The stories can be startling: the Johns Hopkins University valedictorian who borrowed $101,000 to get his degree, the Boston resident with an $80,000 debt load and a $26,000-a-year job, the student with $25,000 in federal loans who was forced to drop out of school because she was $5,000 behind on her college bills.1 A succession of news articles, research reports, and surveys highlighting the hardships confronted by students who borrow to finance their education has alerted us to an explosion in college student debt. Though loans enable millions of students to get through college, and many pay off their debt with little problem, some feel the debt itself impedes their future plans. They report waiting to buy cars, purchase homes, or have children. Others, we are told, give up their hopes of pursuing careers in public service or attending graduate school.2
Though the debt explosion has often been blamed on rising tuition, a radical makeover in financial aid has been equally important: Since the early 1980s, student financial aid has quietly transformed from a system relying primarily on need-based grants to one dominated by loans.3 As grant programs fail to match tuition increases, more students are borrowing, and they are borrowing more. Fifty-six percent more of today’s students have federal subsidized loans than students 10 years ago.4 Graduates with loans borrowed an average of $19,300 in 2000, 60 percent more than they did in 1993 after adjusting for inflation.5
If indebted students are the visible face of the debt crisis, the invisible faces are those who may have been lost to higher education altogether, even if they could have succeeded academically.The outcry over rising student debt may have overshadowed an equally pressing problem affecting students who do not borrow.Though the cost of not going to college is high—Americans without college degrees earn on average a million dollars less in their lifetimes than those with degrees—that cost can be less apparent to a young adult than the prospect of crushing debt.

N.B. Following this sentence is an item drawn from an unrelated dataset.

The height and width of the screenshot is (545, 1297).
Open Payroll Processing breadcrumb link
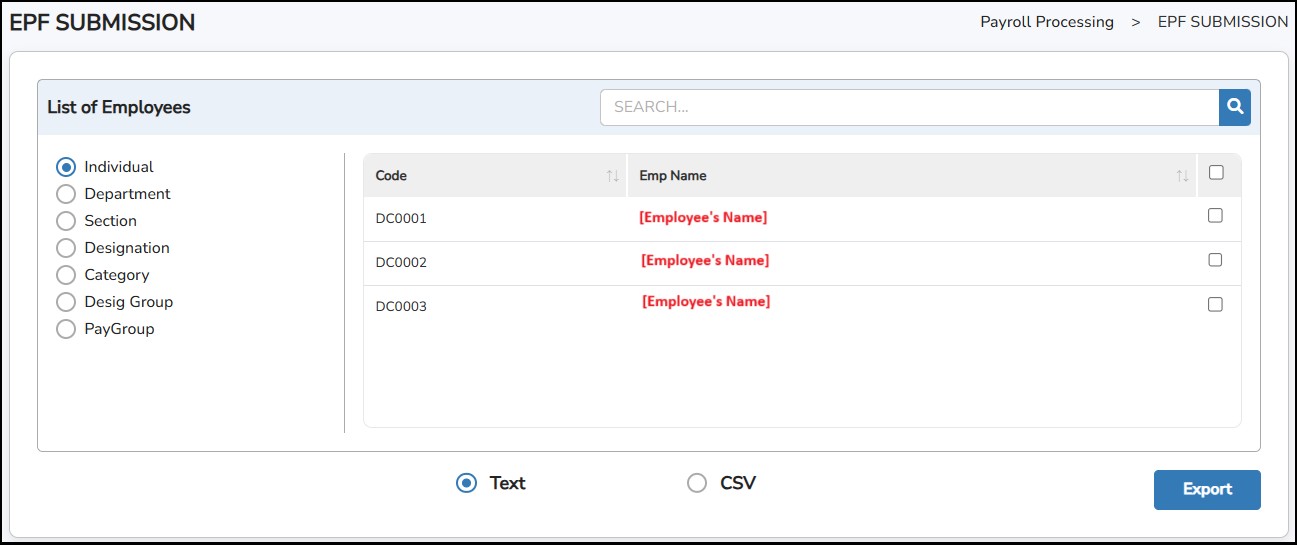click(x=1046, y=22)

Students who fear borrowing may not seriously consider the benefits of higher education, relegating themselves to lower-paying jobs and fewer opportunities. If they do enroll, they may pursue money-saving strategies—attending part-time, working more than 20 hours a week, and attending two-year instead of four-year institutions. While some students stand by such choices, valuing their post-graduation freedom and the job experience garnered along the way,6 for others such strategies can decrease their chances of finishing an academic program, at a cost to themselves and society generally.

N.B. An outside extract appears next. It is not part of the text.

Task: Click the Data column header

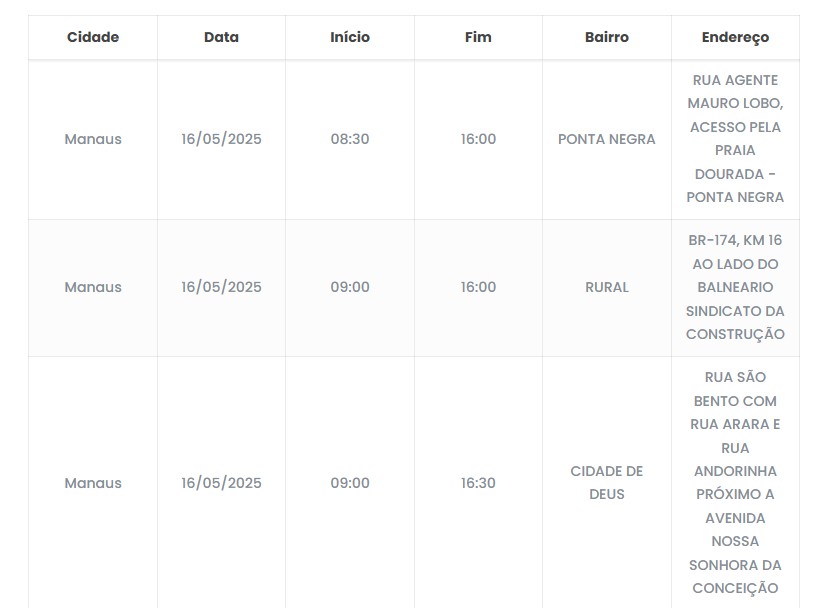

Therein lies the real dilemma of student debt: for some students, the availability of low-interest loans widens opportunities; for others, the increasing prominence of loans could actually narrow their options and decrease their chances of attending and completing college. Given the critically important role of student loans in the current financial aid equation, some students’ and families’ perceptions about debt could interfere with loan programs’ ability to equalize opportunity for students at all income levels.
The dilemma is worth examining precisely because loans have been an effective means of leveraging federal dollars to ensure access to college for many students, and therefore are likely to remain a mainstay of federal financial aid programs. As interest rates begin to rise for the first time in years, foreshadowing higher future payments, the problems faced by students who borrow as well as the barriers confronted by those who are averse to borrowing are only liable to increase.
Though the solutions may not be immediately obvious, they clearly will rest on careful analysis of how perceptions about loans expand or narrow opportunities in a debt-dominant environment. Because much has been written about the problem of excess debt, this inquiry focuses on the less-studied problem of debt aversion and its influence on college access and success. As an initial gauge of the contours of the debt dilemma, we interviewed students, counselors, outreach workers, and aid professionals in several states and at several types of institutions.7 While policy responses to the debt dilemma should be informed by empirical research, it is hoped that this review will call attention to the issue and stimulate additional research and policy explorations.